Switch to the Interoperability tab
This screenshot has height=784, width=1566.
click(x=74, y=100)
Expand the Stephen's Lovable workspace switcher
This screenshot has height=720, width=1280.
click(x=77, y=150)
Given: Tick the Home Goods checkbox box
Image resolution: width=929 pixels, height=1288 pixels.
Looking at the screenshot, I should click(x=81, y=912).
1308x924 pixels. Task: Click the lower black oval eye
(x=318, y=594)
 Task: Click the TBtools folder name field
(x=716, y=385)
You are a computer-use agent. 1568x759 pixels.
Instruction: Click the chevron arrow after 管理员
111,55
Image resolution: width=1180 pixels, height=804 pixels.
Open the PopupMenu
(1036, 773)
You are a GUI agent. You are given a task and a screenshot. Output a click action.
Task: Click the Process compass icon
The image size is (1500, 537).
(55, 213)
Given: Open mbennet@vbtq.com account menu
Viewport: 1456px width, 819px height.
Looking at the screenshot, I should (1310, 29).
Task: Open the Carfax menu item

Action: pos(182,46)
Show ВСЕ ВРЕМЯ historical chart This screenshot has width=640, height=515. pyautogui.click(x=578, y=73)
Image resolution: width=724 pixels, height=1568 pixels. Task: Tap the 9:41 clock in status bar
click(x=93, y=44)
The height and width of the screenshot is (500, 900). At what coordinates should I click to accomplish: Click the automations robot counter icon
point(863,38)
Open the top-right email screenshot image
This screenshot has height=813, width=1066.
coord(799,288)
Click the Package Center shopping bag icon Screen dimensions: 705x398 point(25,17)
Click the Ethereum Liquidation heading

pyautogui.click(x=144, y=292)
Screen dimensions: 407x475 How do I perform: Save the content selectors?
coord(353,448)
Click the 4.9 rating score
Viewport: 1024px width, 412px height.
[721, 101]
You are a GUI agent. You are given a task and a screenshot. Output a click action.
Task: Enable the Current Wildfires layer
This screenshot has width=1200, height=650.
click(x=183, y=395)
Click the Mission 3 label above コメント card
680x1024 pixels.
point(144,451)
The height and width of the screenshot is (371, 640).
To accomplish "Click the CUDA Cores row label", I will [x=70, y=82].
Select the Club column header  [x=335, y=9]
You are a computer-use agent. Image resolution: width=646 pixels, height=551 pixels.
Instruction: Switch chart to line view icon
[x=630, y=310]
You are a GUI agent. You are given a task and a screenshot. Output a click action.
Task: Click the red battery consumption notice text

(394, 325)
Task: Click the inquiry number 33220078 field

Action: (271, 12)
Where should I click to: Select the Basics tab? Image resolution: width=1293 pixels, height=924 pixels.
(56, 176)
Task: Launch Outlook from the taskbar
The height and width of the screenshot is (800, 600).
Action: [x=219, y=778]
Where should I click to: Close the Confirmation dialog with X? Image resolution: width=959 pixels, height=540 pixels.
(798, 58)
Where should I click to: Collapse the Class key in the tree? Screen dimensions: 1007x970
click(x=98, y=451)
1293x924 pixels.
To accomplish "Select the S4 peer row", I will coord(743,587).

━━━━━━━━

ABOUT THIS EXERCISE: The listing above holds a line with "Task: Click the inquiry number 33220078 field" and a line with "1293x924 pixels.". Print the stretch from the first through the second, exactly and alone.

THE COMPLETED TASK:
Task: Click the inquiry number 33220078 field

Action: (271, 12)
Where should I click to: Select the Basics tab? Image resolution: width=1293 pixels, height=924 pixels.
(56, 176)
Task: Launch Outlook from the taskbar
The height and width of the screenshot is (800, 600).
Action: [x=219, y=778]
Where should I click to: Close the Confirmation dialog with X? Image resolution: width=959 pixels, height=540 pixels.
(798, 58)
Where should I click to: Collapse the Class key in the tree? Screen dimensions: 1007x970
click(x=98, y=451)
1293x924 pixels.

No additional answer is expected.